RECORDS PROVIDED:
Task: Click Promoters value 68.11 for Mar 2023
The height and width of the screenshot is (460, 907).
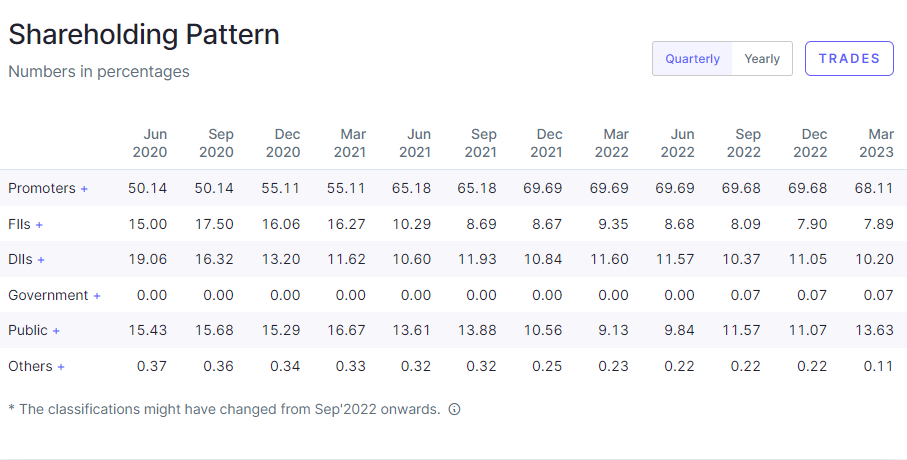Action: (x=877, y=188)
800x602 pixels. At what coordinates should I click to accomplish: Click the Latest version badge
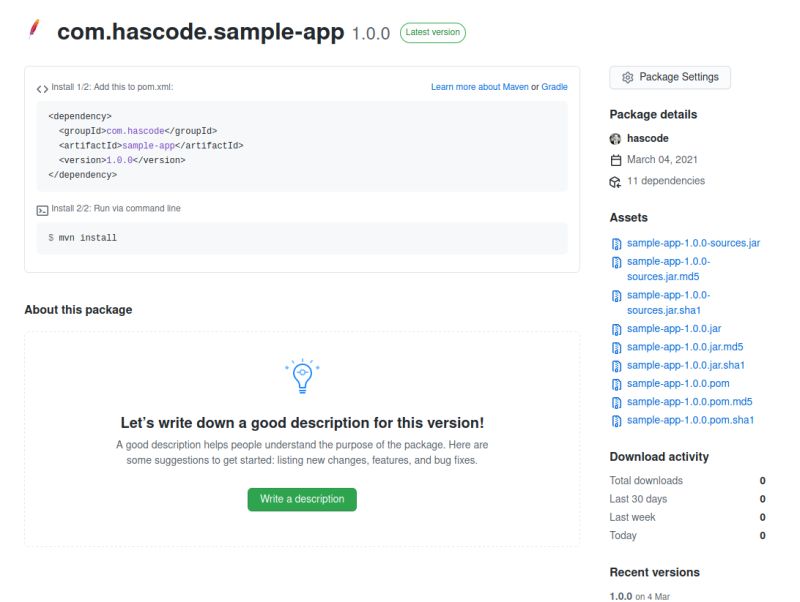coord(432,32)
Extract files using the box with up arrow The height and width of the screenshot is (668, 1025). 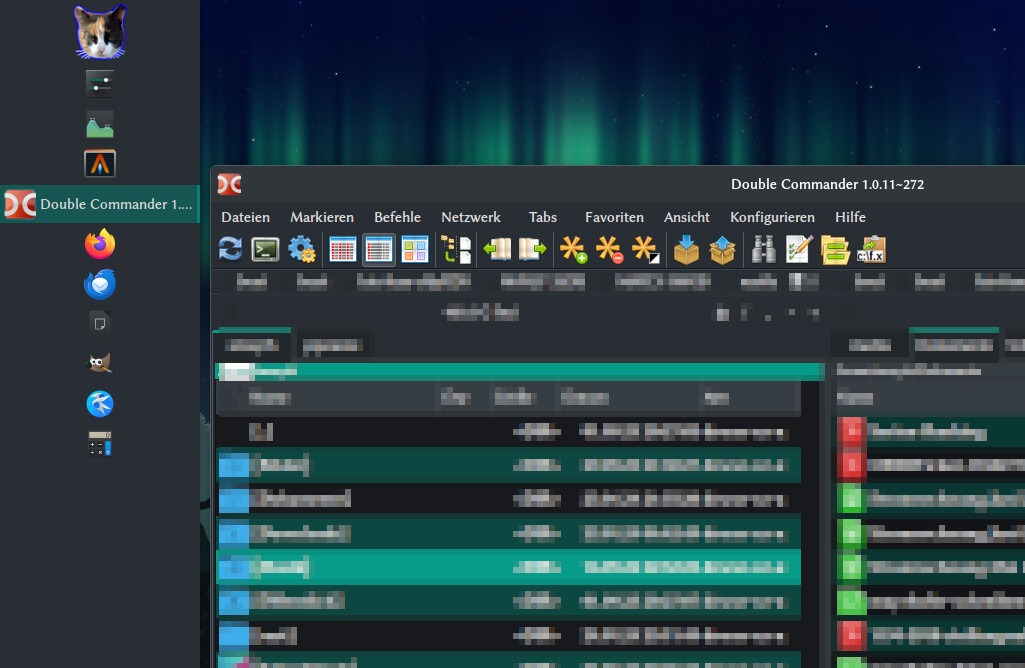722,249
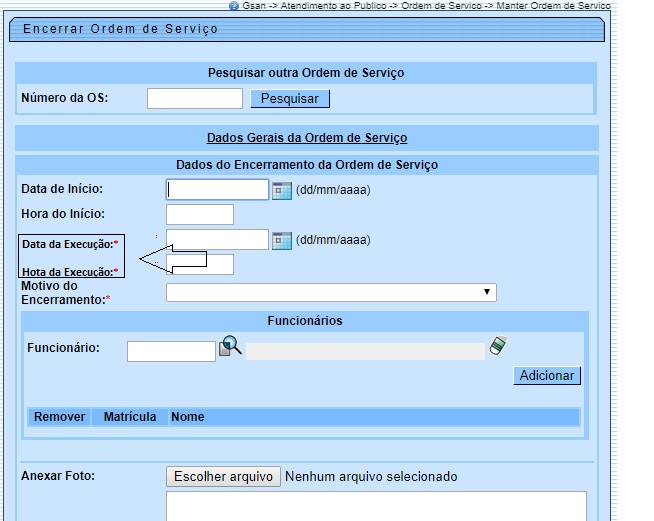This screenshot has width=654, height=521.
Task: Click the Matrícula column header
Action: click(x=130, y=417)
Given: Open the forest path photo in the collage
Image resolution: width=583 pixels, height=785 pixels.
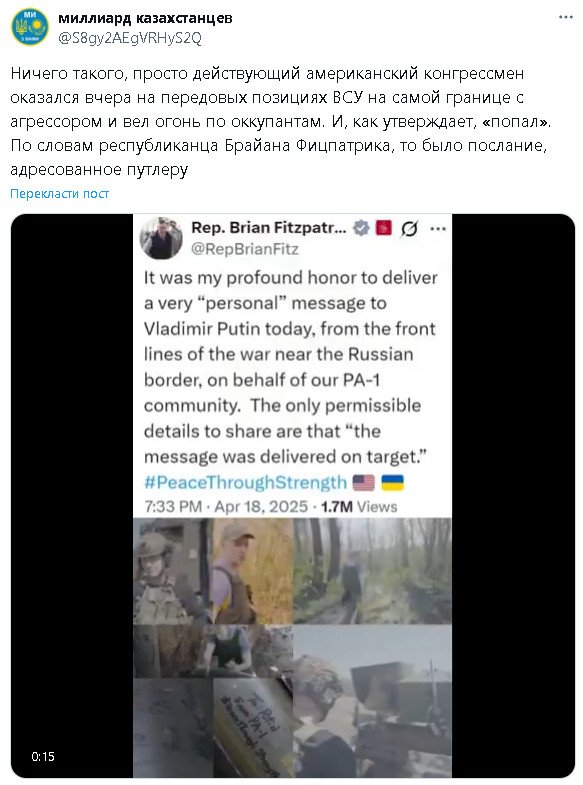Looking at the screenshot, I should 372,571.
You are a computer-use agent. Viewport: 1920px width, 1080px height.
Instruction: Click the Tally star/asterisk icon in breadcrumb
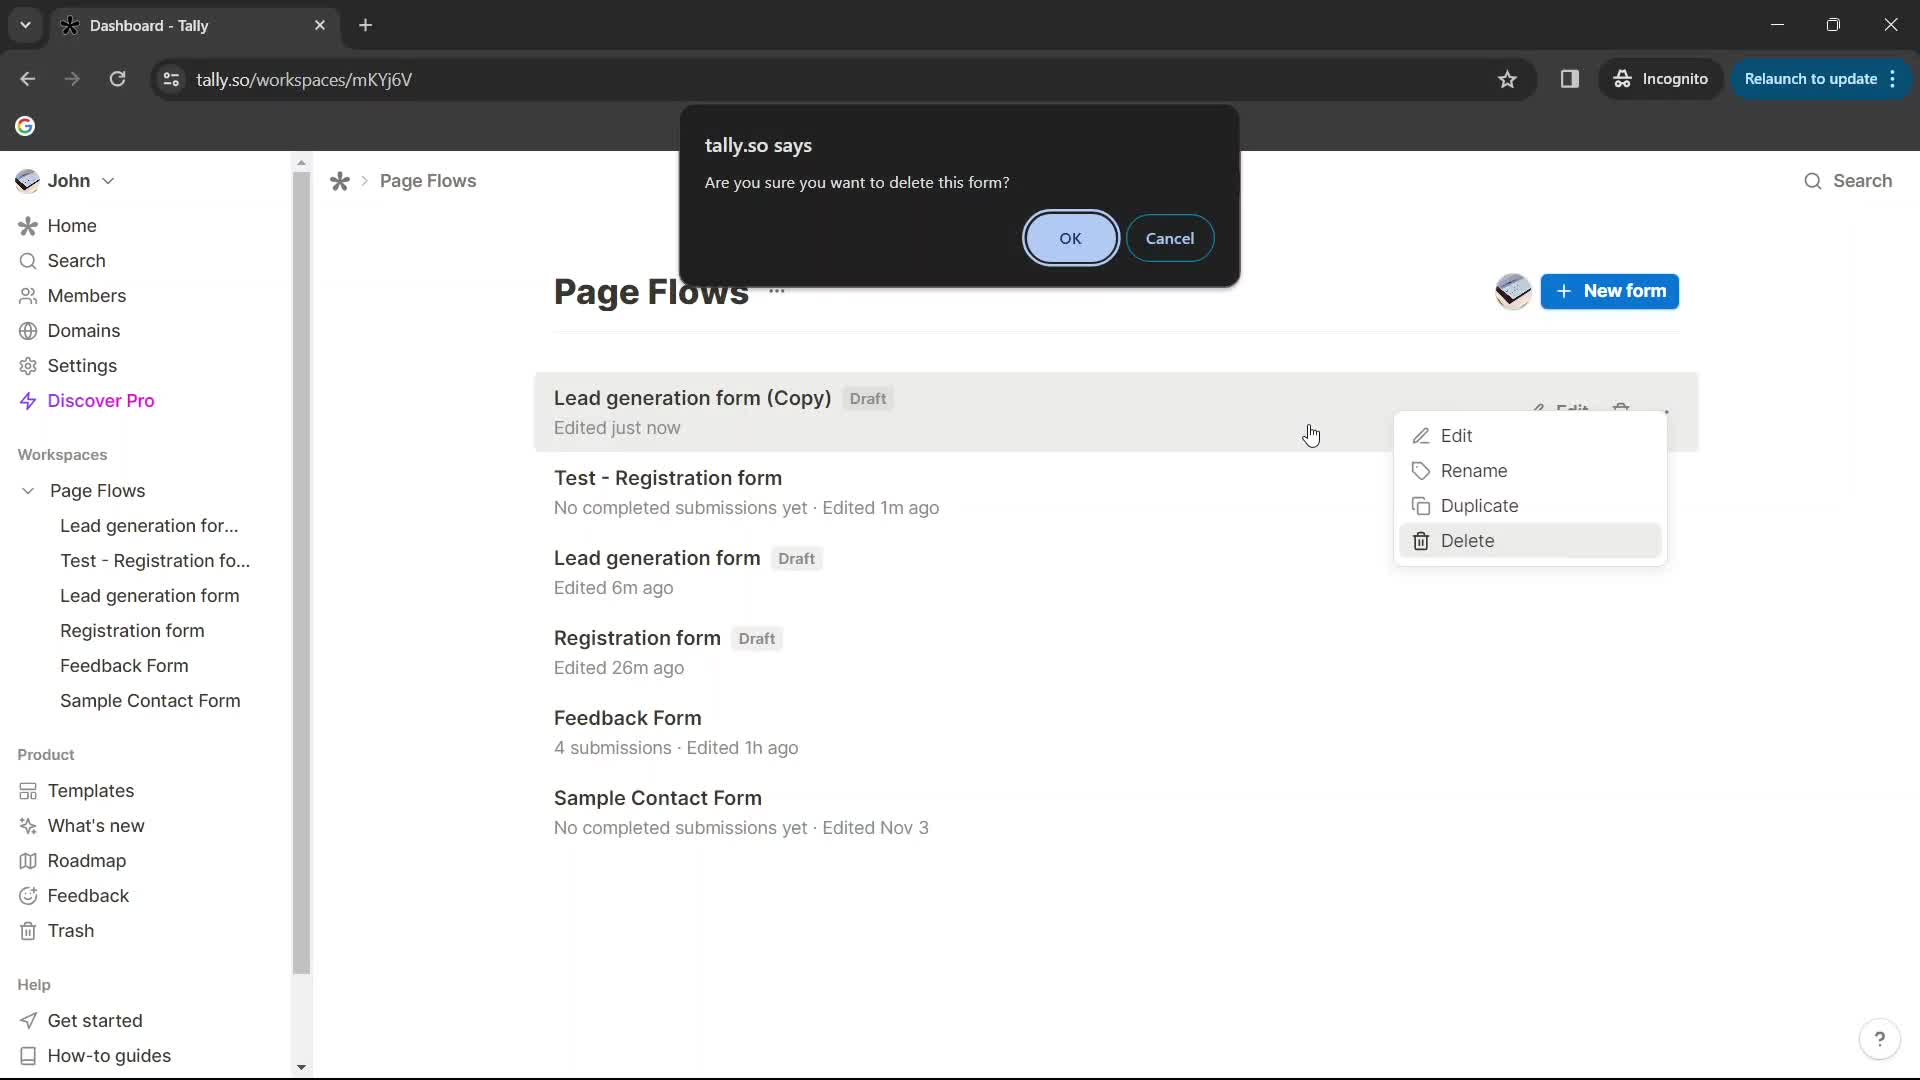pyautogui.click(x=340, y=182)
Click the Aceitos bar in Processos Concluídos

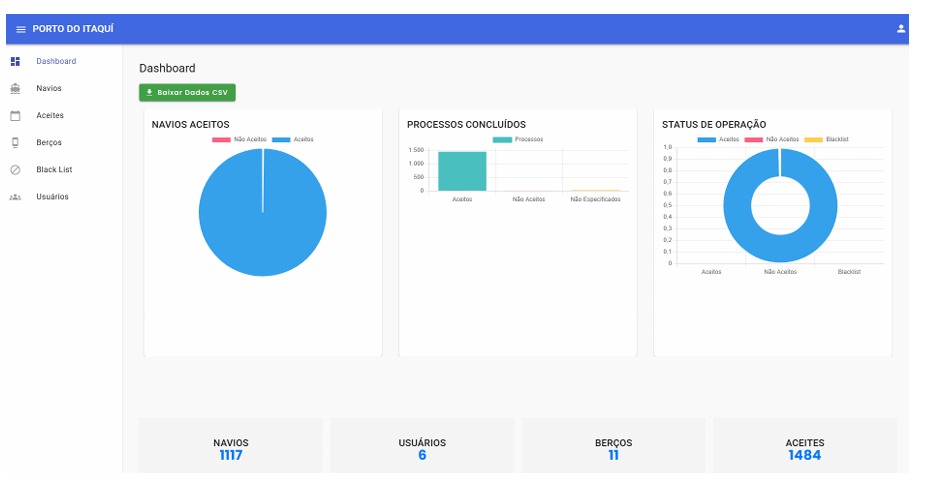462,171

BRIEF:
Each line from the one holding "Given: Open the" down to the end of the records is to be reproduced unaltered, and the pictures are to be omitted.

FINAL ANSWER:
Given: Open the forest path photo in the collage
Image resolution: width=583 pixels, height=785 pixels.
Looking at the screenshot, I should 372,571.
You are a computer-use agent. Viewport: 1920px width, 1080px height.
Instruction: Click the Tally star/asterisk icon in breadcrumb
pyautogui.click(x=340, y=182)
Click the Aceitos bar in Processos Concluídos

462,171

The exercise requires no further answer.